EXCERPTED RECORDS –

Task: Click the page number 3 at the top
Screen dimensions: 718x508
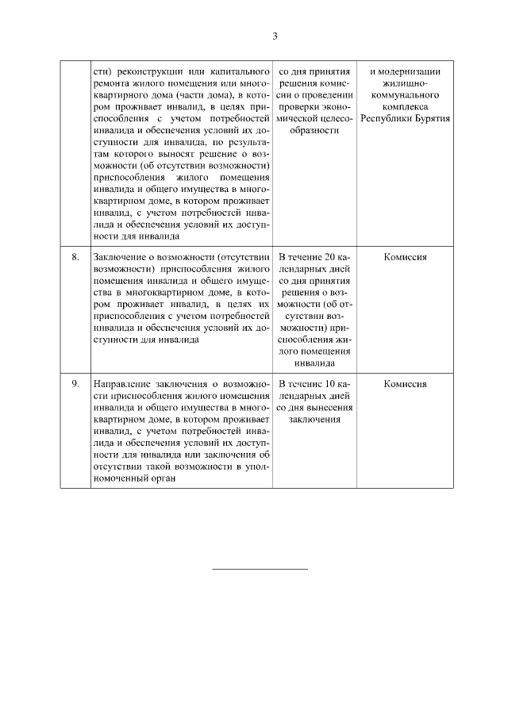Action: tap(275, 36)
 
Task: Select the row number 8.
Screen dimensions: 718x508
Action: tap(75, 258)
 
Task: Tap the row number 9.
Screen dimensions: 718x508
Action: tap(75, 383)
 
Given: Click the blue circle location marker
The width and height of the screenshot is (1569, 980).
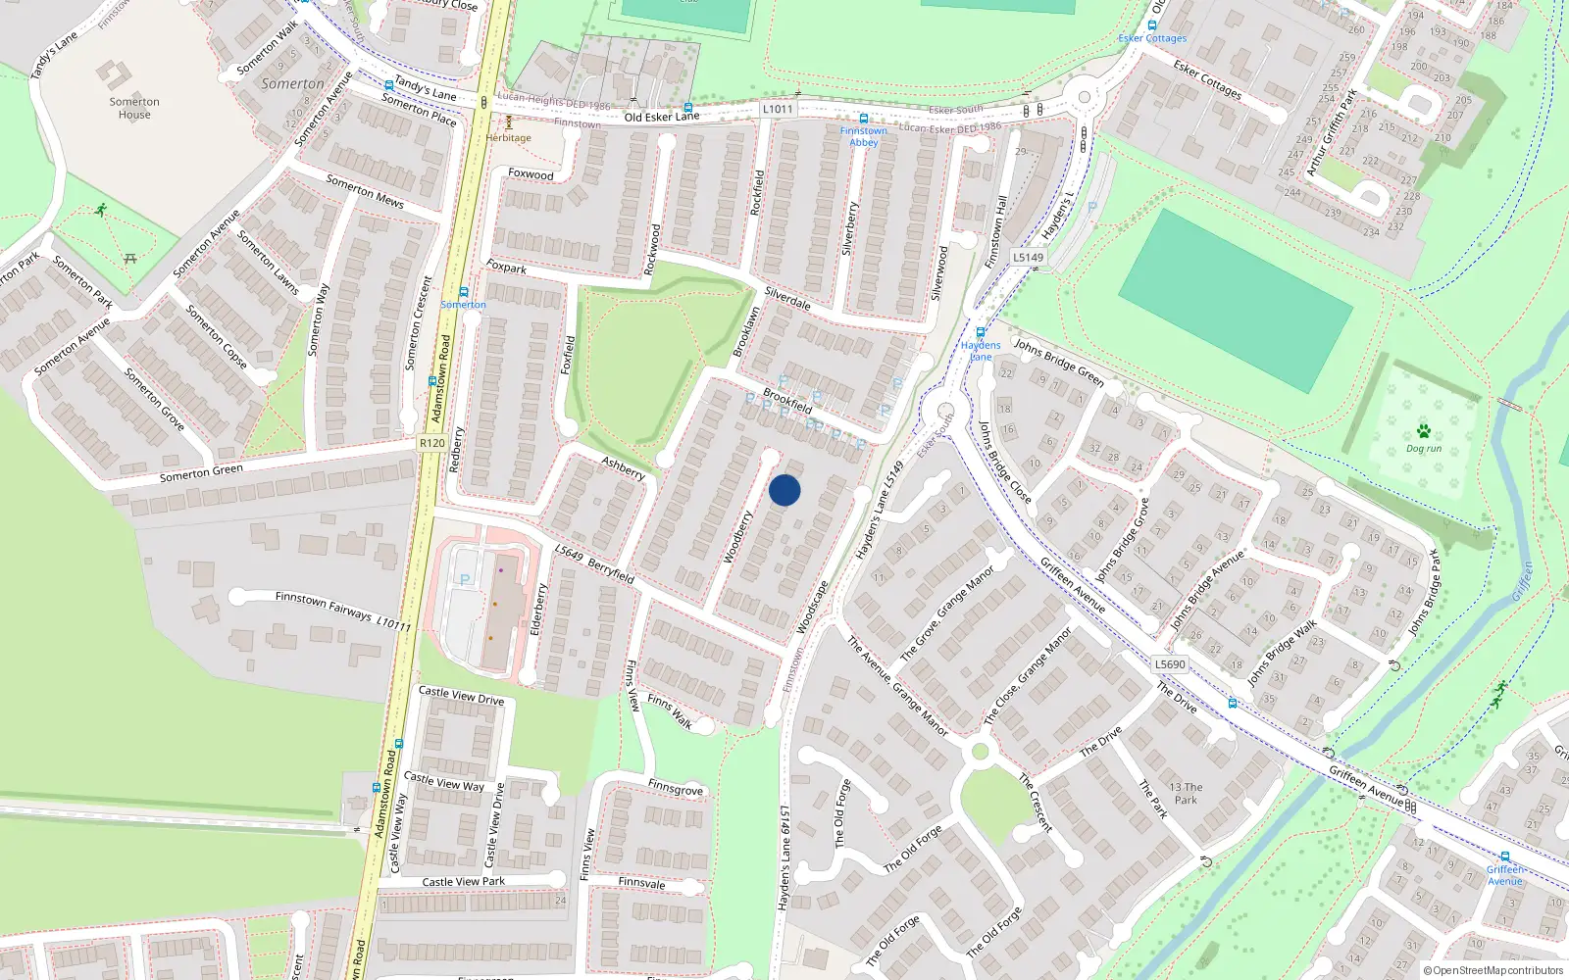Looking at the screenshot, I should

WHAT YOU HAVE TO DO – Rewrite the entries as a JSON list of strings, one string per line and blank lines omitted, starting at the line that contains "Given: Click the blue circle location marker" and ending at the end of the entries. Leave out the pictures.

TASK SOLUTION –
[
  "Given: Click the blue circle location marker",
  "The width and height of the screenshot is (1569, 980).",
  "Looking at the screenshot, I should"
]